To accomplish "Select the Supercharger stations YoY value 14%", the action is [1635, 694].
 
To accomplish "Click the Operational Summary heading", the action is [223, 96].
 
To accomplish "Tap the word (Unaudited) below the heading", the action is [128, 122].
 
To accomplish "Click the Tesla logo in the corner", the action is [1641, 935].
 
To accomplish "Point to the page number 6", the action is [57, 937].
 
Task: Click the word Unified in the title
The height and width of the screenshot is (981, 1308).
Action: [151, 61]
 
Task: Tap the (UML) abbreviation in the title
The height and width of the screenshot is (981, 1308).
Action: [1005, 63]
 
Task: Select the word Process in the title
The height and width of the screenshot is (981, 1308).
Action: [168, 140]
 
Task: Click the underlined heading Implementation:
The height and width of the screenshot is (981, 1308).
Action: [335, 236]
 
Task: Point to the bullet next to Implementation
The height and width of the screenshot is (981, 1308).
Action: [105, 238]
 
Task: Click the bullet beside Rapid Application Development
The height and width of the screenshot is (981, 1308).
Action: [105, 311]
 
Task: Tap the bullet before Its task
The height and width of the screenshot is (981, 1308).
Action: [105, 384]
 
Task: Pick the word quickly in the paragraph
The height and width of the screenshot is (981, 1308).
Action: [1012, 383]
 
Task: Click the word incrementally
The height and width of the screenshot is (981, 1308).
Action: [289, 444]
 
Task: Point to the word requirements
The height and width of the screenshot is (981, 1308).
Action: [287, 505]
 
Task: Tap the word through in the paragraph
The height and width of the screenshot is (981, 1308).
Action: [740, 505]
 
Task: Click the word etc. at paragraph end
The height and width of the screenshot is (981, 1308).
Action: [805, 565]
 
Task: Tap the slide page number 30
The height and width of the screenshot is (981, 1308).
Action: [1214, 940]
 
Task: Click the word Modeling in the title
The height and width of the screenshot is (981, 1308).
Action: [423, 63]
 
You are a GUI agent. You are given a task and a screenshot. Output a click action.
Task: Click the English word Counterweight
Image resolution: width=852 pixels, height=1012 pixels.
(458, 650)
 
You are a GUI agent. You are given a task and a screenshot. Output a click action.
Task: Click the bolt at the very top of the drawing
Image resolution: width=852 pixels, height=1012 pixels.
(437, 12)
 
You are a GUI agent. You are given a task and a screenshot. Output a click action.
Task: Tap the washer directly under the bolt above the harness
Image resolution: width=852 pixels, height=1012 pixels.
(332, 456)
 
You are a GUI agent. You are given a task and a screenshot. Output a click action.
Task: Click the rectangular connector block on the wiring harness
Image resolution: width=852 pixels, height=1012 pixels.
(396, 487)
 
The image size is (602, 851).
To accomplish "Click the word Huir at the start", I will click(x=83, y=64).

# Direction
Rewrite the stretch of the records from the first line through the line containing "is [128, 122]." as a numbered list, omitting any blank lines.

# Correct answer
1. To accomplish "Select the Supercharger stations YoY value 14%", the action is [1635, 694].
2. To accomplish "Click the Operational Summary heading", the action is [223, 96].
3. To accomplish "Tap the word (Unaudited) below the heading", the action is [128, 122].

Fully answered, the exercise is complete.